CM: I want to present the point of view that I never see represented in what I call Old Media: the papers, magazines, TV (until Fox News), etc. Where's the voice of the other half, the moderate-conservative half of America, on ethics, economy, politics and the age-old dynamic betwixt men and women?

Well, it's in the blogging world, of course! Thousands of viewpoints! Labels like Left, Right, Conservative, Libertarian, Liberal--these just don't cover that wonderful spectrum out there. I have my own point-of-view, but all are grist for my mill.

I'm the last of the "boomers" in age, and it seems to me that the monolithic view presented of that generation (PC correctness, dried up old hippie platitudes that actually contradict themselves) are, thankfully, finally going away.

So, yes, I definitely have an ideological axe to grind. But it's not Republican. Or Democrat. Or Libertarian. I believe the people I'm writing to are looking for better representation than these entities provide. I want to be the voice of the average citizen out there, people you bump into every day.

DE: Who would you say are your main inspirations, as a cartoonist? Or even as a person?

CM: As a cartoonist: Gary Larson's Far Side, Pooch Cafe by Paul Gilligan, Cafe 8Ball by Dominic Capello, The Hots by Stephen Hersh and Nina Paley, Story Minute by Carol Lay, Arlo & Janis by Jimmy Johnson, The Imp by Jose Arroyo & Robin Reed, Stephanie Piro, Doonesbury by Garry Trudeau, and Overboard by Chip Dunham.

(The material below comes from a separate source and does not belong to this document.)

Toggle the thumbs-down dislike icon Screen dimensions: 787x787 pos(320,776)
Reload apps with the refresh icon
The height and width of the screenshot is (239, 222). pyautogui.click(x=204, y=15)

As a person: The Founding Fathers!

DE: Your work has frequently been compared to that of Garry Trudeau. Are you flattered by that comparison, annoyed by it, or...?

CM: Yes.

Actually, I think a lot of the comparison comes about inasmuch as Doonesbury has not only been the pre-eminent strip on politics, but perhaps the only one (other than Mallard Fillmore) for such a long time. So, if you have a strip and you want to establish a storyline over time, on real political events, with real names, well, everyone refers to the only one they have ever seen (until now): Doonesbury.

As I see it, Trudeau is more "hip" to his generation. But today, he's the Establishment.

Rather than laugh-out-loud funny, people tell me they see Day By Day as cerebral, measured, amusing, and insightful. (Now, you guys who say that are looking at, and not some other strip, right?)

DE: Day By Day currently has a permanent cast of four characters, in addition to the occasional politician or other random character. I suppose the question is inevitable, but, are they based on you or anyone you know? Are you Zed, for example? Do you know any Damons?

CM: All characters are blends of people I have known through life. I would have to say I am in all of them to some degree. I'm probably most like Damon.

DE: Have you taken any criticism for your portrayal of Damon?

CM: Actually, the reverse. He just kind of "popped out" one day while I was sketching around for a better foil for Jan. Zed was the first one, then Sam, then Jan, and then that little devil Damon.

DE: You obviously like poking fun at the "peace" protestors and the Hollywood folks.

A lot of the people making fun of them now used to count themselves among their number. Are you one of those folks who's had second thoughts, or were you always on the other side of the culture war?

CM: I was born a 45 year old conservative. But you know what? Conservative isn't even "conservative" anymore. It's a label for normal.

Yes, I said normal!

DE: Is Day By Day currently available anywhere besides your web site?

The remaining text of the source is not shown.